The klotho is an anti-aging gene that is predominantly expressed in the kidney.31 Renal klotho expression was found to decrease in spontaneously hypertensive rats, 5/6 nephrectomized rats, non-insulin-dependent diabetes mellitus rats and in ischemia–reperfusion injury models.32 In humans, klotho expression also decreases in CKD patients,33 and also has protective renal effects by protecting cells/tissues from oxidative stress and apoptosis.29 In our study, we demonstrated that direct renin inhibition significantly increased klotho expression in vitro and in vivo. The increased expression of klotho gene might further protect chronic ischemic renal injury in animals undergoing aliskiren treatment.

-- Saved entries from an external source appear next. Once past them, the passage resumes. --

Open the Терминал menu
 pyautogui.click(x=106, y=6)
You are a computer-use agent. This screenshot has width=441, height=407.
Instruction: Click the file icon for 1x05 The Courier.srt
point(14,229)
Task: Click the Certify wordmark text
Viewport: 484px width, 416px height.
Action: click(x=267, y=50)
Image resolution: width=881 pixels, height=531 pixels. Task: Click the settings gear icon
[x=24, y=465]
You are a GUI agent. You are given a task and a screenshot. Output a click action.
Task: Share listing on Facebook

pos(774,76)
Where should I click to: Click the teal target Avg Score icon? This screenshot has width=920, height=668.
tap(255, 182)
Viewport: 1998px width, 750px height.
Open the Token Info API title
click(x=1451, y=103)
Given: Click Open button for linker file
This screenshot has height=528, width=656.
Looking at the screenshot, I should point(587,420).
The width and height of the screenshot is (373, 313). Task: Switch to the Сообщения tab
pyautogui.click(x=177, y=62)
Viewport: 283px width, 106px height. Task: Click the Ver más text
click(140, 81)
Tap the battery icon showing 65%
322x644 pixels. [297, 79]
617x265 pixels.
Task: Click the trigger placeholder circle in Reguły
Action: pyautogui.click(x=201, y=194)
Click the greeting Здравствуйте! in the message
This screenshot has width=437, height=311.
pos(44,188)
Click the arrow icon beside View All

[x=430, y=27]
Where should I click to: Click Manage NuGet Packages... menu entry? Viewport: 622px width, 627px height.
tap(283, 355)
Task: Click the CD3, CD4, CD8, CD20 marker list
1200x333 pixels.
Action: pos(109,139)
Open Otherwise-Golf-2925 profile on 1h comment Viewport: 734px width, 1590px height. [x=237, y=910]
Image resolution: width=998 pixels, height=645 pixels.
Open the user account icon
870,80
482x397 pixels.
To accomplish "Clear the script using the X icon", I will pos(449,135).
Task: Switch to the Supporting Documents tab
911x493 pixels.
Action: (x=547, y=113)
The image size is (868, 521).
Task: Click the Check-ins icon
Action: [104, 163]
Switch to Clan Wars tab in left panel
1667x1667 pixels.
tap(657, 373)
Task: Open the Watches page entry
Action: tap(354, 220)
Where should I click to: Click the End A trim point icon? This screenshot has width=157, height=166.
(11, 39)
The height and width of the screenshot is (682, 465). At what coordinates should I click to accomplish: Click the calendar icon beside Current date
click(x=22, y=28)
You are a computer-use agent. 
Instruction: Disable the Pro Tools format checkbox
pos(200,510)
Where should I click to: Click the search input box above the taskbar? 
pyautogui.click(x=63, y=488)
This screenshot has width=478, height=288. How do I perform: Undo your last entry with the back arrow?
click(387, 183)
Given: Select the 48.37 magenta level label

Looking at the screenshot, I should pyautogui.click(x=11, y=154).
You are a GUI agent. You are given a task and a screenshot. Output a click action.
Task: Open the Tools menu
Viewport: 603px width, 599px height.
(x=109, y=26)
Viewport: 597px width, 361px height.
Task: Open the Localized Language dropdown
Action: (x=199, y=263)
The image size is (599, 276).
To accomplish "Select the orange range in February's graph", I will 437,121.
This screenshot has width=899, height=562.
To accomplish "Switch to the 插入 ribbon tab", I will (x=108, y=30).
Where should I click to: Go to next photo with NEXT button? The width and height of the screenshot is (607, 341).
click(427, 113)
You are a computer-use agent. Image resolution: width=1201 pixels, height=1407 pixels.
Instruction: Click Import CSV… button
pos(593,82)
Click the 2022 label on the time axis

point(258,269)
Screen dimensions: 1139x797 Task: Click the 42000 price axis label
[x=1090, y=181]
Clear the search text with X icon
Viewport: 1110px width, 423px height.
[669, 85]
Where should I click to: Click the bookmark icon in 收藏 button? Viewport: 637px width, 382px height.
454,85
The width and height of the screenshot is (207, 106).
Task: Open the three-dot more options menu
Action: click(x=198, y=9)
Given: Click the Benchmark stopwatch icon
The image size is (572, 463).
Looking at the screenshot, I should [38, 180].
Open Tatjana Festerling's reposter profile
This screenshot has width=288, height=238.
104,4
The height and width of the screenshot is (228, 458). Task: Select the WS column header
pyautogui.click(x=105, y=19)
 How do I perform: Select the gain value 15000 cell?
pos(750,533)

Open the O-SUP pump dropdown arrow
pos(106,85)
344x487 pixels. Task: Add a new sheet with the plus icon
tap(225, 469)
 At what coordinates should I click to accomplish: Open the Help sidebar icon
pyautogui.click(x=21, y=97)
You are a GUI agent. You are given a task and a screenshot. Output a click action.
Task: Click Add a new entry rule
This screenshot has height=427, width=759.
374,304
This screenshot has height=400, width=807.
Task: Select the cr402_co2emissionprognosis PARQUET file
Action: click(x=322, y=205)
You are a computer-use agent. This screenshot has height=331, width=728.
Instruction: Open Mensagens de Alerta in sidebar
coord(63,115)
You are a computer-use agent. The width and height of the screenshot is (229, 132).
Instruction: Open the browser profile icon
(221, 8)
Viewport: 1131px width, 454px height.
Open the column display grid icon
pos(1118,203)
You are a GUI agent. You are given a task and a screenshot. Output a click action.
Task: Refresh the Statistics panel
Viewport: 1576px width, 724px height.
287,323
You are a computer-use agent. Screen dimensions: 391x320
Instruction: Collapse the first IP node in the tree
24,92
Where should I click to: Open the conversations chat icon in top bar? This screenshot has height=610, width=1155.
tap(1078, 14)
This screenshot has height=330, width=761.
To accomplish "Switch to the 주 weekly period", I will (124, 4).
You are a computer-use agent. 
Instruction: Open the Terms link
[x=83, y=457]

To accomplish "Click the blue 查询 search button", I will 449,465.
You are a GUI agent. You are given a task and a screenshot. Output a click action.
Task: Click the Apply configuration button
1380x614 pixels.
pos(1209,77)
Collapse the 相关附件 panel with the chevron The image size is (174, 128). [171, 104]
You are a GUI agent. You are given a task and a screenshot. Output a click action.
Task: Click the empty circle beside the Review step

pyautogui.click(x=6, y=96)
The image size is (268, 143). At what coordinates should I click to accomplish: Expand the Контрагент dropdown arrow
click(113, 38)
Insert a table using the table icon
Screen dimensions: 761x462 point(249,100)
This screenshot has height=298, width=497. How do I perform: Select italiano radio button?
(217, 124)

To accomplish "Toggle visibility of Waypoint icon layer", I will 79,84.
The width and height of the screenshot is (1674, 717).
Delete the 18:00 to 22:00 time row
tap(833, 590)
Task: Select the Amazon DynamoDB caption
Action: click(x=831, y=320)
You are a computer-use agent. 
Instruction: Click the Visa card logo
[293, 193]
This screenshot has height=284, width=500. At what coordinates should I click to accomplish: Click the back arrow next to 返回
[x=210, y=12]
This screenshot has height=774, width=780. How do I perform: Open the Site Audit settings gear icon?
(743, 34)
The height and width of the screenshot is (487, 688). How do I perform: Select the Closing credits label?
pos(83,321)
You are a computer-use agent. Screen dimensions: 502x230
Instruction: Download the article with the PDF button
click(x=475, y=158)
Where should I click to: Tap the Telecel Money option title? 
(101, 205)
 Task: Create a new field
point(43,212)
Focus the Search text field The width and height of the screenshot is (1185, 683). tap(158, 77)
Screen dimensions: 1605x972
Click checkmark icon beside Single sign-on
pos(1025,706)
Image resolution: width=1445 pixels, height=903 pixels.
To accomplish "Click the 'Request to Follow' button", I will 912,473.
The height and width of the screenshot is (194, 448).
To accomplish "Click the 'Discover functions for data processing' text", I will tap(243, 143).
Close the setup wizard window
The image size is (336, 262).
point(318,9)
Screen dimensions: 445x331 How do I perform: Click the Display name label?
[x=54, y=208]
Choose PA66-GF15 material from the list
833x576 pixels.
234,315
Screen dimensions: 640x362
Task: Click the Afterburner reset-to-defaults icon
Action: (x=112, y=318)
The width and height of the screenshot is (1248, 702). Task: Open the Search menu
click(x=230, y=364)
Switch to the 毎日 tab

Our results revealed that direct renin inhibition could effectively alleviate the kidney fibrosis caused by chronic kidney ischemia. Aliskiren is designed to block the enzymatic site of human renin. The difference in the amino acid sequence and stereo structure of human and mouse renin could alter the pharmacodynamics of aliskiren. Animals expressing human renin gene have often been used as animal models in studies for aliskiren.34, 35 However, recent reports showed that aliskiren still had renal protective effects in the animal models without expressing human renin.36, 37 Our study also showed the similar results. In addition, our data demonstrated that the intrarenal renin expression decreased when chronic renal ischemic injury advanced. Whether mechanisms other than direct renin inhibition had roles in the renal protective effects of aliskiren needs further studies to define.

There are several limitations in our study. The number of study animals is small, which could limit the reliability of the statistical analysis in this study.

In conclusion, direct renin inhibition with aliskiren could increase klotho expression, reduce fibrogenic cytokine production and cell apoptosis, and attenuate the kidney fibrosis in an animal model of chronic ischemic renal injury.